Due anni dopo la partenza delle truppe americane, il fotografo dell’Associated Press Rodrigo Abd è tornato in Afghanistan con un’idea: utilizzare una “macchina fotografica a scatola” afghana vecchio stile per documentare come è cambiata la vita sotto il dominio talebano.
La pace è arrivata in Afghanistan, ma a caro prezzo: la povertà, l’isolamento globale e la virtuale cancellazione delle donne afghane dalla vita quotidiana sono ormai la norma.
Seduto per un ritratto in un villaggio afghano devastato dalla guerra, un combattente talebano osserva: “La vita è molto più gioiosa ora”. Per una giovane donna della capitale afghana, costretta a lasciare gli studi a causa del suo genere , è vero il contrario: “La mia vita è come una prigioniera, come un uccello in gabbia”.
Mentre una piccola folla si raduna attorno alla macchina fotografica di Abd, immagini di bellezza e difficoltà prendono vita dal suo interno oscuro: una famiglia che si gode una gita su una barca a forma di cigno su un lago; bambini lavoratori che lavorano duramente nelle fabbriche di mattoni; donne cancellate da veli che coprono tutto; giovani armati con il fuoco negli occhi.

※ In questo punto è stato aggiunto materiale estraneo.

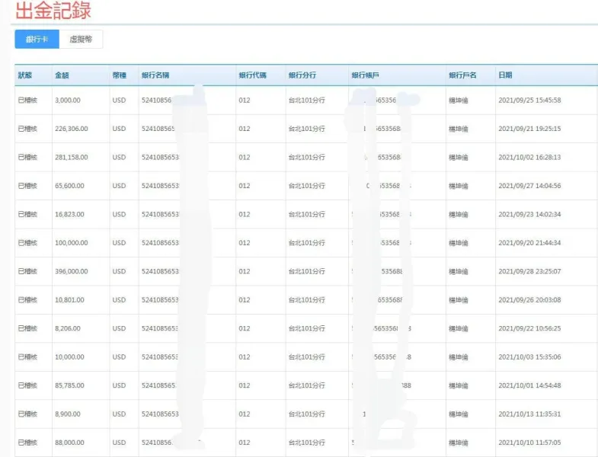This screenshot has height=457, width=598.
Task: Click the 銀行分行 column header
Action: click(302, 75)
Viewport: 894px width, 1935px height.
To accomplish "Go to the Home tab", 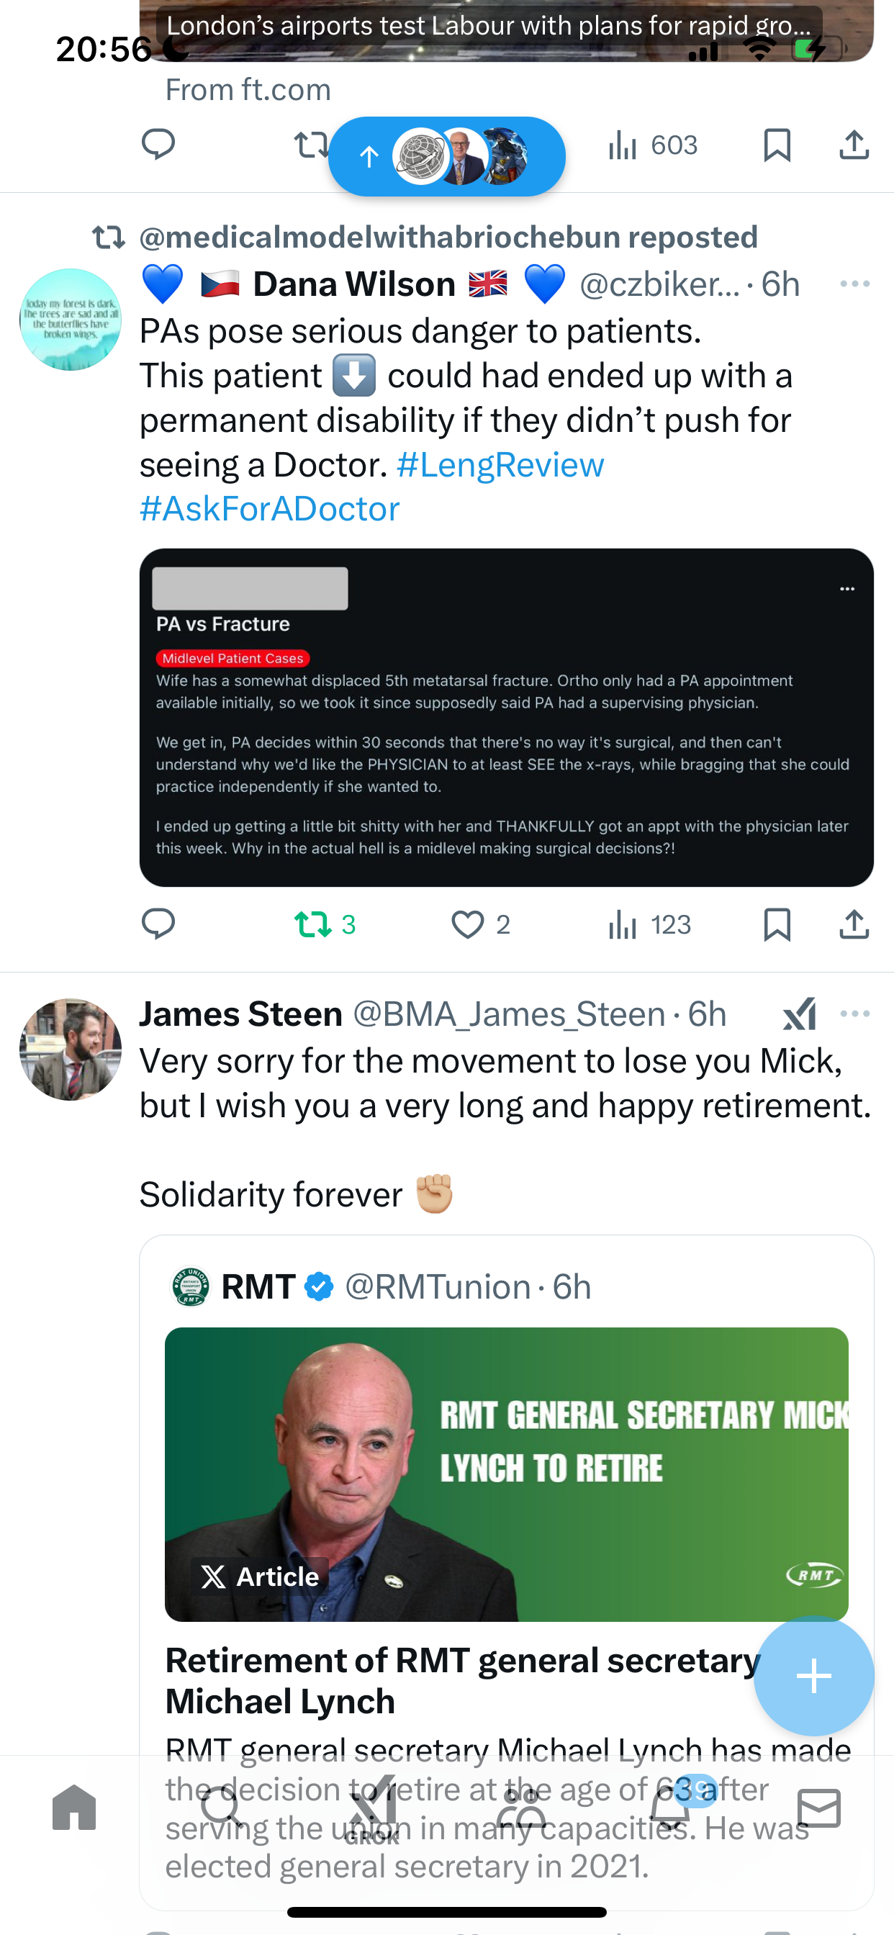I will tap(74, 1808).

Lo strumento utilizzato per registrare questi momenti è una “kamra-e faoree”, o macchina fotografica istantanea. Erano una vista comune nelle strade delle città afghane nel secolo scorso: un modo semplice e veloce per realizzare ritratti, soprattutto per i documenti di identità. Semplici, economici e portatili, hanno sopportato mezzo secolo di cambiamenti drammatici in questo Paese – dalla monarchia alla presa del potere comunista, dalle invasioni straniere alle insurrezioni – finché la tecnologia digitale del 21° secolo non li ha resi obsoleti.
Durante il loro primo periodo al potere, dal 1996 al 2001, i talebani hanno vietato la fotografia di esseri umani e animali in quanto contraria agli insegnamenti dell’Islam. Molte macchine fotografiche sono state distrutte, anche se alcune sono state tranquillamente tollerate, dicono i fotografi afghani.

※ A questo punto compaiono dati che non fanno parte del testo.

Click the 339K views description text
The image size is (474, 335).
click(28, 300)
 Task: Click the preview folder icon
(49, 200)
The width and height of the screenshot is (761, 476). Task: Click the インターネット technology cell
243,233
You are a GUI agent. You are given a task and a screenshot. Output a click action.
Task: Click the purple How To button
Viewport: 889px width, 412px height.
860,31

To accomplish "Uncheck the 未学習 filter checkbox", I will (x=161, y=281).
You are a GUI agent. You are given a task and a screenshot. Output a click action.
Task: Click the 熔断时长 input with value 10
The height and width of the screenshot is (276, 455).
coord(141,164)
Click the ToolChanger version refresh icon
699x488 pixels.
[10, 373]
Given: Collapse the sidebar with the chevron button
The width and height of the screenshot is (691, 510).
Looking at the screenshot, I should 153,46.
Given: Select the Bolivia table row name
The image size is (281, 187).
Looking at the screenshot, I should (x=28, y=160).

Utilizzando questa forma d’arte locale quasi in via di estinzione per documentare la vita nell’Afghanistan del dopoguerra, Abd ha prodotto centinaia di stampe in bianco e nero che rivelano una narrativa complessa, a volte contraddittoria.
Catturate nel corso di un mese, le immagini sottolineano come nei due anni successivi al ritiro delle truppe americane e al ritorno dei talebani al potere, la vita sia cambiata radicalmente per molti afghani. Per altri, poco è cambiato nel corso dei decenni, indipendentemente da chi fosse al potere.
Strumento di un’epoca passata, la fotocamera box conferisce alle immagini una qualità vintage e senza tempo, come se il passato del paese si sovrapponesse al suo presente, cosa che, per certi aspetti, è così.
A prima vista, le immagini sbiadite in bianco e nero, a volte leggermente sfocate, trasmettono un Afghanistan congelato nel tempo. Ma quell’estetica è ingannevole. Questi sono i riflessi del Paese così com’è adesso.